WORK REQUIRED - Lay out the part of the listing that opens with the line containing "Expand the Roles selector chevron" and closes with the line containing "Action: [207, 47]" as a Markdown table with the columns Row and Content. Number each line in the Row column, include both end lines, and leave out blank lines.
┌────────
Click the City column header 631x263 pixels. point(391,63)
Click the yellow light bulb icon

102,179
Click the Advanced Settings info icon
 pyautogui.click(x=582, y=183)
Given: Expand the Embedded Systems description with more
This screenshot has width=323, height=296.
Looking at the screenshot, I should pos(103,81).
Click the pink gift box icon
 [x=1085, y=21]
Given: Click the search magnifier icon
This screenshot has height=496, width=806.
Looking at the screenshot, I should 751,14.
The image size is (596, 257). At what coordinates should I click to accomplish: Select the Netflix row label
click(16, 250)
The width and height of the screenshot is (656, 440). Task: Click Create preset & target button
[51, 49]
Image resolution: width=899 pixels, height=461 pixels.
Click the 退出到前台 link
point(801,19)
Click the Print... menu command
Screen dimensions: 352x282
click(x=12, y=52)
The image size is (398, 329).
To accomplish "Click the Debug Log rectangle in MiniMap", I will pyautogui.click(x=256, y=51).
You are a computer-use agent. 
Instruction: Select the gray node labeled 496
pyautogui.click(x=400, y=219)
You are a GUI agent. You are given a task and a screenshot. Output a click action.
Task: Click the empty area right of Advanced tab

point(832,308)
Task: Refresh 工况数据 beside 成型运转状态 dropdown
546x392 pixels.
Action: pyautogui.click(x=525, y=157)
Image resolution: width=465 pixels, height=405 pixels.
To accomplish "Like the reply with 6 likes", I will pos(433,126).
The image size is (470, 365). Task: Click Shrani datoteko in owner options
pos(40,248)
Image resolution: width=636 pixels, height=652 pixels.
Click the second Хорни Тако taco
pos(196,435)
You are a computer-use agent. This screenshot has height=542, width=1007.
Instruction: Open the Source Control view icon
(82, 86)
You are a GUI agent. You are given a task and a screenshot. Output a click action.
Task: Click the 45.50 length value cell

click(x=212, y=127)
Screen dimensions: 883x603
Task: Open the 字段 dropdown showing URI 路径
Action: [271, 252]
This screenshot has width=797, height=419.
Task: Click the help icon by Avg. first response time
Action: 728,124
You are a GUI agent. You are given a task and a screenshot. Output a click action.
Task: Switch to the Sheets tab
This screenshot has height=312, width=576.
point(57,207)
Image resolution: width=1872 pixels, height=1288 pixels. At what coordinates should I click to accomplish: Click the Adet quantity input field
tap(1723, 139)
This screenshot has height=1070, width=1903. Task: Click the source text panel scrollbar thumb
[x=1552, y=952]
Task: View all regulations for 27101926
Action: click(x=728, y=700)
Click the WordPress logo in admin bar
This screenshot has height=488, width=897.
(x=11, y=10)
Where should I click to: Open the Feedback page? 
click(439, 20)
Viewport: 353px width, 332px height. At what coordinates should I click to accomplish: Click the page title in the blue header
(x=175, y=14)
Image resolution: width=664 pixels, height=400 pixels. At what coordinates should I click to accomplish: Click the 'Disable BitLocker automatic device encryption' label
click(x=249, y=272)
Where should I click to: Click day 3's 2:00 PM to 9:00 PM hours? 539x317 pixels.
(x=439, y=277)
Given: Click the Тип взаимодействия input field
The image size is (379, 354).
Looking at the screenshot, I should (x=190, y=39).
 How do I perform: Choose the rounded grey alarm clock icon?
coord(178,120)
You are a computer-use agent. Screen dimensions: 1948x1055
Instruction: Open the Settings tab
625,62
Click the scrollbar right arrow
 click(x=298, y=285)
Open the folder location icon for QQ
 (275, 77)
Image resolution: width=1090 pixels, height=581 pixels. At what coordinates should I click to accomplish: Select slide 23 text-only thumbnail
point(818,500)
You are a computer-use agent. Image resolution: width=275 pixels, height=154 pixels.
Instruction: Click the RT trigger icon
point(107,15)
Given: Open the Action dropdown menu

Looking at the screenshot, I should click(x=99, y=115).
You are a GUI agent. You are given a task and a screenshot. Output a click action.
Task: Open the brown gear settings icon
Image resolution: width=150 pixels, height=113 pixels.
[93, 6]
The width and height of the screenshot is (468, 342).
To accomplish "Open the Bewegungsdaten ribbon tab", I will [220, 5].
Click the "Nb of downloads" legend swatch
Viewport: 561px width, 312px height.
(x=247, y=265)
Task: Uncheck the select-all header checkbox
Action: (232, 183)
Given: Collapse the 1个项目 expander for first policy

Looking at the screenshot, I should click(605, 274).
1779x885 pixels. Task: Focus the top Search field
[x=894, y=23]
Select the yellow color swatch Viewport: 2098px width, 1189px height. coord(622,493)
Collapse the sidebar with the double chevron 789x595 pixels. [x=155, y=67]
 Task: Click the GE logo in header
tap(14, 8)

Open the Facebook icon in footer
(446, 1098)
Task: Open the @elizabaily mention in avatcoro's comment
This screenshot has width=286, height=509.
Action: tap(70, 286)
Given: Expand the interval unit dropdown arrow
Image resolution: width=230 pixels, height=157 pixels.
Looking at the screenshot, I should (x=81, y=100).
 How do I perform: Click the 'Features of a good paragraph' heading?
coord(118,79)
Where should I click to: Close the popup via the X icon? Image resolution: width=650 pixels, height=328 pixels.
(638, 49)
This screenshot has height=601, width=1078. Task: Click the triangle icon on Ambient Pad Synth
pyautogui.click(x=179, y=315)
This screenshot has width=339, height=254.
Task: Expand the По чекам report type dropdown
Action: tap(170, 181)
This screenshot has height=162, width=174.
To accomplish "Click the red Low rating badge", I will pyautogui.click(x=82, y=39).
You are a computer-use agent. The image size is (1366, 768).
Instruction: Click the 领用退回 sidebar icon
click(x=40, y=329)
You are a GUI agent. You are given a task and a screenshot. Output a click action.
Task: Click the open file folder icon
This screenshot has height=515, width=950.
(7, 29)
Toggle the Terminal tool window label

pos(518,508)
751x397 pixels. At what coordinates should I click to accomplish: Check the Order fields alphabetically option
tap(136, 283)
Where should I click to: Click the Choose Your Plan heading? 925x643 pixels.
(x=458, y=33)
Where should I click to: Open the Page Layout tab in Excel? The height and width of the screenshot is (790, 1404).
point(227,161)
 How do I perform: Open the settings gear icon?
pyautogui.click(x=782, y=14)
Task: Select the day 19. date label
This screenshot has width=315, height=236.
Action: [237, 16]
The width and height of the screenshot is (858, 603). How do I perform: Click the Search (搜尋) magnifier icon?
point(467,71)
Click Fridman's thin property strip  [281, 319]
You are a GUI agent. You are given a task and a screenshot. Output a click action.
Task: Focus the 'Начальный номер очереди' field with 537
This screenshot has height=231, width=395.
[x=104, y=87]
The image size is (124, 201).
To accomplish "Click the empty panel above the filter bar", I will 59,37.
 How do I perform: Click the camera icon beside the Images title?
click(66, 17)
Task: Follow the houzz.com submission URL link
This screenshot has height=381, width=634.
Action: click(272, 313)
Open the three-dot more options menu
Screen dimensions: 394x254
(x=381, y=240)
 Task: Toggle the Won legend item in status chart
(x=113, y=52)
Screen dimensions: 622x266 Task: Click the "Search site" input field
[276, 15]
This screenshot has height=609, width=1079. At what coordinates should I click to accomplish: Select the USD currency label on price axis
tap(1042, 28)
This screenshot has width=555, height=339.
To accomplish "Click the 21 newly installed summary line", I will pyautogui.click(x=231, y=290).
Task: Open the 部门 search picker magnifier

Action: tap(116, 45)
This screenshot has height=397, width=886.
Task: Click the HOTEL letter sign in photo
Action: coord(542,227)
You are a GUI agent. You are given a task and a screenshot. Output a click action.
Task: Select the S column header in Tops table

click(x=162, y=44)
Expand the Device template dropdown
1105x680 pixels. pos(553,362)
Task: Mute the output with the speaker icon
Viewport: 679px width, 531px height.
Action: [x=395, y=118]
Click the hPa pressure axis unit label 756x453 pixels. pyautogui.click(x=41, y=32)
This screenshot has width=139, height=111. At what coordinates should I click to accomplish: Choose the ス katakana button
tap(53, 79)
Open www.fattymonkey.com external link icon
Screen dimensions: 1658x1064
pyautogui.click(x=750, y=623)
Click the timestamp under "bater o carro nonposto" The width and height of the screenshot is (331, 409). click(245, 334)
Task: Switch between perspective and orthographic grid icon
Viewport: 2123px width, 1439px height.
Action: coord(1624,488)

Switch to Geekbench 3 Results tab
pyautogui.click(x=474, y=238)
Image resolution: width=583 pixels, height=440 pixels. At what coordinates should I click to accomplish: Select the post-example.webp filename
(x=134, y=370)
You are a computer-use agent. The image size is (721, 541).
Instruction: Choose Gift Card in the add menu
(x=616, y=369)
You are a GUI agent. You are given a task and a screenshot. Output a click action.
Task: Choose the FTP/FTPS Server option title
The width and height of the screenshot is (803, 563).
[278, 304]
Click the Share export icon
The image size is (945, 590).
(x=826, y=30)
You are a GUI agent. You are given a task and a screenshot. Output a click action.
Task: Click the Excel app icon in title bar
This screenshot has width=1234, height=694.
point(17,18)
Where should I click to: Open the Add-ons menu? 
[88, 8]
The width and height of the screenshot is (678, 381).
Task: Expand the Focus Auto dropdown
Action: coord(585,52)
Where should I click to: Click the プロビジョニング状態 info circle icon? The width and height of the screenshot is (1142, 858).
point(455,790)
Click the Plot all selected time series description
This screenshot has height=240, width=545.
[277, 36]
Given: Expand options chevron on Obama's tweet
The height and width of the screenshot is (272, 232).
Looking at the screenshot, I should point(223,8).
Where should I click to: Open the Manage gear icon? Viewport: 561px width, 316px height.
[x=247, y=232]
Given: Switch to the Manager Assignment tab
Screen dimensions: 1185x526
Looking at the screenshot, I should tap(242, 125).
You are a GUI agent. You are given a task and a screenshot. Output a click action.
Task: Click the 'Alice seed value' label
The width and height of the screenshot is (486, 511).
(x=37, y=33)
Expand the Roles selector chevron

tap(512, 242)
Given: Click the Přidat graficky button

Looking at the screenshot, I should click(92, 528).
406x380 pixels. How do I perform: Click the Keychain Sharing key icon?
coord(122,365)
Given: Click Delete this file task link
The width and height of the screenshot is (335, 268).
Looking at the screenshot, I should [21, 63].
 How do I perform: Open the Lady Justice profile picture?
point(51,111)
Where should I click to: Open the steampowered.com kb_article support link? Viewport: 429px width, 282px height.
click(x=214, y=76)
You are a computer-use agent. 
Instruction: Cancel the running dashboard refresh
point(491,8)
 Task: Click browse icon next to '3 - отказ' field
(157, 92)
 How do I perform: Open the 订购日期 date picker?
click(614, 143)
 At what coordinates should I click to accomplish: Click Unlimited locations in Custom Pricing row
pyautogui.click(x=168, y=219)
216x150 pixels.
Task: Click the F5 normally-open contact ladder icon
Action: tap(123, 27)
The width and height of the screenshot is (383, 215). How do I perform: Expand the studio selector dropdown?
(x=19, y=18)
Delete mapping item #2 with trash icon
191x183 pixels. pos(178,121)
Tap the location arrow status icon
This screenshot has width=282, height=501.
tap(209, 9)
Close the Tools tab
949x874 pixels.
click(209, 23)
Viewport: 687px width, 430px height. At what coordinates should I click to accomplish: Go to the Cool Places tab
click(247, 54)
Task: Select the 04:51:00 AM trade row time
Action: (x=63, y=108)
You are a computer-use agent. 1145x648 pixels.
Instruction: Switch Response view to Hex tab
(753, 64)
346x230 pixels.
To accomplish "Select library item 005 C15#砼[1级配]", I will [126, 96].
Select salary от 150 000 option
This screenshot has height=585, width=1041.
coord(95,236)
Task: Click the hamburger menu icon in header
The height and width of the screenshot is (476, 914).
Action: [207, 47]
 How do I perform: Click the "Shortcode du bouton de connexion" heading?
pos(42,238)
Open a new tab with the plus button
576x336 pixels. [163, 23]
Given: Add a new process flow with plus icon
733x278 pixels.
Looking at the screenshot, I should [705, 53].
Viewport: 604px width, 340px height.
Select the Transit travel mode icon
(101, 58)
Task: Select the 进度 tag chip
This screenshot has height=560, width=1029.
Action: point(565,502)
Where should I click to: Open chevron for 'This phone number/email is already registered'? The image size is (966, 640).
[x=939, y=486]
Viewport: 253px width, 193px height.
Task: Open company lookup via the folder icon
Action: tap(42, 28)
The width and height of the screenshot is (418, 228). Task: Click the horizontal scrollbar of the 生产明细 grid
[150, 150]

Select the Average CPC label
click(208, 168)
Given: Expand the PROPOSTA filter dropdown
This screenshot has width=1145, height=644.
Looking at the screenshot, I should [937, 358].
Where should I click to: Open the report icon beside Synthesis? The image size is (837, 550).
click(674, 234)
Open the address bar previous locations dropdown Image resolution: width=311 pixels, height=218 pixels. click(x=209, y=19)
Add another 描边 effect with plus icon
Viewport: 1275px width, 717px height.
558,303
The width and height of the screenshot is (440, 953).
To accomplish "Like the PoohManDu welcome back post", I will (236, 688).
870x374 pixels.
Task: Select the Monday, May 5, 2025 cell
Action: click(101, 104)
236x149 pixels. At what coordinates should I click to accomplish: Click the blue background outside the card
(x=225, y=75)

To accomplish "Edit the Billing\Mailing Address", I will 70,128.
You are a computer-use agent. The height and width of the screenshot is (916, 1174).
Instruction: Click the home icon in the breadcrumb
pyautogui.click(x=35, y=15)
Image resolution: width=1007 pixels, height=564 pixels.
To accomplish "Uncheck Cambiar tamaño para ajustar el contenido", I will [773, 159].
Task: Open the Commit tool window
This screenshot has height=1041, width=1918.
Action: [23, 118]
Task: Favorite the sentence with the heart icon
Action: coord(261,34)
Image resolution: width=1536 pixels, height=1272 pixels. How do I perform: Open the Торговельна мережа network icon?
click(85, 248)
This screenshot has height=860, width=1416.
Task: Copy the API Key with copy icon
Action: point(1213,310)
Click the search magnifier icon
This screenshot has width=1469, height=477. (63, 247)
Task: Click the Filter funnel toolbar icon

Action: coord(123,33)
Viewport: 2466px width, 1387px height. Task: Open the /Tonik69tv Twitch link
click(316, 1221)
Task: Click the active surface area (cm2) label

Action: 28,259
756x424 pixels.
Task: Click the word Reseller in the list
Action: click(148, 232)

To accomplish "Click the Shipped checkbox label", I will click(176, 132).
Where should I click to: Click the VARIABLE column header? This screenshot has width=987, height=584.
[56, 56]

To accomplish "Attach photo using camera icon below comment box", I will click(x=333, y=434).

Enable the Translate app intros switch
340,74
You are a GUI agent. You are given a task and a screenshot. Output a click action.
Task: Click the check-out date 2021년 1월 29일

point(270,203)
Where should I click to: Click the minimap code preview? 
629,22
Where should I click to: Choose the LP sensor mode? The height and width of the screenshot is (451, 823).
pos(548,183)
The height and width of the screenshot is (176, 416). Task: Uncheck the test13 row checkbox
└────────
SOLUTION TO THIS PROBLEM -
| Row | Content |
|---|---|
| 1 | Expand the Roles selector chevron |
| 2 | tap(512, 242) |
| 3 | Given: Click the Přidat graficky button |
| 4 | Looking at the screenshot, I should click(92, 528). |
| 5 | 406x380 pixels. How do I perform: Click the Keychain Sharing key icon? |
| 6 | coord(122,365) |
| 7 | Given: Click Delete this file task link |
| 8 | The width and height of the screenshot is (335, 268). |
| 9 | Looking at the screenshot, I should [21, 63]. |
| 10 |  How do I perform: Open the Lady Justice profile picture? |
| 11 | point(51,111) |
| 12 | Where should I click to: Open the steampowered.com kb_article support link? Viewport: 429px width, 282px height. |
| 13 | click(x=214, y=76) |
| 14 | You are a computer-use agent.  |
| 15 | Instruction: Cancel the running dashboard refresh |
| 16 | point(491,8) |
| 17 |  Task: Click browse icon next to '3 - отказ' field |
| 18 | (157, 92) |
| 19 |  How do I perform: Open the 订购日期 date picker? |
| 20 | click(614, 143) |
| 21 |  At what coordinates should I click to accomplish: Click Unlimited locations in Custom Pricing row |
| 22 | pyautogui.click(x=168, y=219) |
| 23 | 216x150 pixels. |
| 24 | Task: Click the F5 normally-open contact ladder icon |
| 25 | Action: tap(123, 27) |
| 26 | The width and height of the screenshot is (383, 215). How do I perform: Expand the studio selector dropdown? |
| 27 | (x=19, y=18) |
| 28 | Delete mapping item #2 with trash icon |
| 29 | 191x183 pixels. pos(178,121) |
| 30 | Tap the location arrow status icon |
| 31 | This screenshot has width=282, height=501. |
| 32 | tap(209, 9) |
| 33 | Close the Tools tab |
| 34 | 949x874 pixels. |
| 35 | click(209, 23) |
| 36 | Viewport: 687px width, 430px height. At what coordinates should I click to accomplish: Go to the Cool Places tab |
| 37 | click(247, 54) |
| 38 | Task: Select the 04:51:00 AM trade row time |
| 39 | Action: (x=63, y=108) |
| 40 | You are a computer-use agent. 1145x648 pixels. |
| 41 | Instruction: Switch Response view to Hex tab |
| 42 | (753, 64) |
| 43 | 346x230 pixels. |
| 44 | To accomplish "Select library item 005 C15#砼[1级配]", I will [126, 96]. |
| 45 | Select salary от 150 000 option |
| 46 | This screenshot has height=585, width=1041. |
| 47 | coord(95,236) |
| 48 | Task: Click the hamburger menu icon in header |
| 49 | The height and width of the screenshot is (476, 914). |
| 50 | Action: [207, 47] |